Asserting Commercial Rights
A fast-growing publicly traded banking company in the New York metropolitan market is making a geographic leap to Florida following a recent $312 million merger and acquisition (M&A) deal.
Michael Mitrione, practice leader, Securities & Corporate Governance, Gunster in West Palm Beach, represented 1st United Bancorp, Inc. and its subsidiary 1st United Bank in the merger with Valley National Bancorp. “This deal will change Florida’s banking landscape,” said Mitrione, who has more than two decades of experience in corporate transactions. “It shows the importance of the Florida market for financial institutions and it continues the trend of consolidation at a time when the regulatory and technology costs of running a banking franchise continue to increase.”
Last May the two boards announced the merger agreement, which is expected to close in the fourth quarter of 2014. The combined company will have approximately $18.1 billion in assets, $12.9 billion in loans, $12.7 billion in deposits, and 225 branches covering northern and central New Jersey, New York (including Manhattan, Brooklyn, Queens and Long Island), and southeast and central Florida.

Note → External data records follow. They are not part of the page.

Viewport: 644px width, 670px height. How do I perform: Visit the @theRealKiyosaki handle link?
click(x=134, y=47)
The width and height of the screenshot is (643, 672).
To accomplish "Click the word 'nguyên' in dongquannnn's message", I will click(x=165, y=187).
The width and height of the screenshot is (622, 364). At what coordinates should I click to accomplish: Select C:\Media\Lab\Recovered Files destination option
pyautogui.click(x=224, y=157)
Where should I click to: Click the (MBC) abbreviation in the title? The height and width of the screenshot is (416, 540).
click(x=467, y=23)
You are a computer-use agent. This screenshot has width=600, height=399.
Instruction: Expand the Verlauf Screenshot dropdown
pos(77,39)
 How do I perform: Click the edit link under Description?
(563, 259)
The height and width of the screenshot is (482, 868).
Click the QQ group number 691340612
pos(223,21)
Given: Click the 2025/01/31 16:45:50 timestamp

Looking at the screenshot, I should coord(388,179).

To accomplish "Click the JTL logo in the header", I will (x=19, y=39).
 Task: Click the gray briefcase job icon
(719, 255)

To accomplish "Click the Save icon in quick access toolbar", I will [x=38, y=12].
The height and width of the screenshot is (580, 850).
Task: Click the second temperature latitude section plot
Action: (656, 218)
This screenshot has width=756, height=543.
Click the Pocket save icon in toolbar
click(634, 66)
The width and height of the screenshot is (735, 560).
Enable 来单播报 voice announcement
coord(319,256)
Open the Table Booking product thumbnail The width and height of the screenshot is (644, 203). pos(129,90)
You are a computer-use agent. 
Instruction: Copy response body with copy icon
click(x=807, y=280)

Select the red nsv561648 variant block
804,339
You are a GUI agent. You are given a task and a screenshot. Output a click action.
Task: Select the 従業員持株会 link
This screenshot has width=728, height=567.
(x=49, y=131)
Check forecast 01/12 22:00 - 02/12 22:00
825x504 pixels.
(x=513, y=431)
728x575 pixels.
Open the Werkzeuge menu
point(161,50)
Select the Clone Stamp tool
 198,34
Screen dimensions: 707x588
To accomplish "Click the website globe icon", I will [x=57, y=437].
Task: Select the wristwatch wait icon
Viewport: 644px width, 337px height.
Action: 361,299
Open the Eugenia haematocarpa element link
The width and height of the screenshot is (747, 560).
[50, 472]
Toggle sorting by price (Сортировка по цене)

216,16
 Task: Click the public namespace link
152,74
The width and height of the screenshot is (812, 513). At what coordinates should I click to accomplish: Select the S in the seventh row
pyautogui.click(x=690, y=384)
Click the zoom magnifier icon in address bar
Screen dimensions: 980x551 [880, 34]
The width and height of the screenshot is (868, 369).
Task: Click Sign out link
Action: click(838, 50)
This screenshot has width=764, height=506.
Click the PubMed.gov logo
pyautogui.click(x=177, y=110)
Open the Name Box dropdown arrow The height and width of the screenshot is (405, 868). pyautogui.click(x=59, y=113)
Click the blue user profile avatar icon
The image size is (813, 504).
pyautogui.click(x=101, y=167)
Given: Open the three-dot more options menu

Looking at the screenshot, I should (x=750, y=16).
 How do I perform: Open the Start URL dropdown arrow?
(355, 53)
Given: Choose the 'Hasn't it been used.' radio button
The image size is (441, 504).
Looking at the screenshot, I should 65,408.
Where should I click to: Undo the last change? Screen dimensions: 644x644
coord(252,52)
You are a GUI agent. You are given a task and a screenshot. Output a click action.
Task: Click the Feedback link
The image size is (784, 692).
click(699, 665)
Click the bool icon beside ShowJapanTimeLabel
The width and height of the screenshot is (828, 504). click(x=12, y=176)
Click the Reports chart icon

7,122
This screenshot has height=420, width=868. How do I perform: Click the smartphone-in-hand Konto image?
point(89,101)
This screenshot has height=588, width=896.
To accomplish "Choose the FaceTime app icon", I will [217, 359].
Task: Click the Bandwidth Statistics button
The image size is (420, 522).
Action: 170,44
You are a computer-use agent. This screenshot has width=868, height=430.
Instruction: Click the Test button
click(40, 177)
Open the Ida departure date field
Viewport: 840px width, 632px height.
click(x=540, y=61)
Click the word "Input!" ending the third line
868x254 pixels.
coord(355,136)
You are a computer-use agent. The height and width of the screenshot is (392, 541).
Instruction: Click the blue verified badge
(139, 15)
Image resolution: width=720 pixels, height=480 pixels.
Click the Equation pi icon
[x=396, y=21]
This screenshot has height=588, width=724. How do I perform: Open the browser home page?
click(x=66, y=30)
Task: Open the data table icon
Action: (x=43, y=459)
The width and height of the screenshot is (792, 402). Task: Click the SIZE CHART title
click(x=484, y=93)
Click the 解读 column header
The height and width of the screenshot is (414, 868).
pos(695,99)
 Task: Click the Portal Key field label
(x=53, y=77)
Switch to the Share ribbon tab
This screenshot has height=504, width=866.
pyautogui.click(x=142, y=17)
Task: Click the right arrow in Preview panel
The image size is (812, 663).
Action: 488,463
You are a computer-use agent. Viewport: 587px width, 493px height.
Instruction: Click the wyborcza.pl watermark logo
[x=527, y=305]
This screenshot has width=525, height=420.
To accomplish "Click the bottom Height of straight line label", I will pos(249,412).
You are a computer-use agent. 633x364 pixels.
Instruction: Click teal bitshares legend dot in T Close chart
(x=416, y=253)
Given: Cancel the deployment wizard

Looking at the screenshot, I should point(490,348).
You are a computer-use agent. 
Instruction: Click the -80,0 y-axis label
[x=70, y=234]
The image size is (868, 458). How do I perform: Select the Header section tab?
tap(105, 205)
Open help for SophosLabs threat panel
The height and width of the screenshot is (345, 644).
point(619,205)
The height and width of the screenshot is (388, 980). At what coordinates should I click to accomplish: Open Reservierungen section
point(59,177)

“Valley has always employed a highly focused geographic growth strategy based on creating long- term shareholder value; however, we ultimately welcomed this tremendous opportunity to expand into one of the premiere growth markets of the United States,” said Gerald H. Lipkin, chairman, president and CEO, in the announcement.
Under CEO Rudy Schupp, 1st United grew to become the seventh largest publicly-held bank headquartered in Florida by deposits, with a strong emphasis on the middle market commercial corporate. “Valley’s substantial resources, similar culture, additional commercial and consumer product lines, and shared growth aspirations, combined with our team of Florida bankers, will make a tremendous contribution to Valley’s future results,” said Schupp at the time.
Schupp added that 1st United has a 21 branch network covering southeast Florida, the Treasure Coast, central Florida and central Gulf Coast regions. Its executive and operations center in West Palm Beach will become Valley’s Florida regional office.
Reflecting on an overall upturn in corporate transactions in the past few years, Mitrione said he has already handled ten M&A deals in 2014. “This one stands out for several reasons besides its size,” he said. “Valley National is a premier banking company that had a strong desired to enter the Florida market. I believe we will see a continuation of that trend.”
Structuring A Complex Project
One of the most complex real estate deals in Miami Beach’s recent history would not have been possible without the efforts of a Bilzin Sumberg team led managing partner John C. Sumberg. The $900 million redevelopment project – which contains almost 2 million square feet of building space including a hotel, two residential condominium towers, a commercial condominium, and related uses – is expected to be completed later this year.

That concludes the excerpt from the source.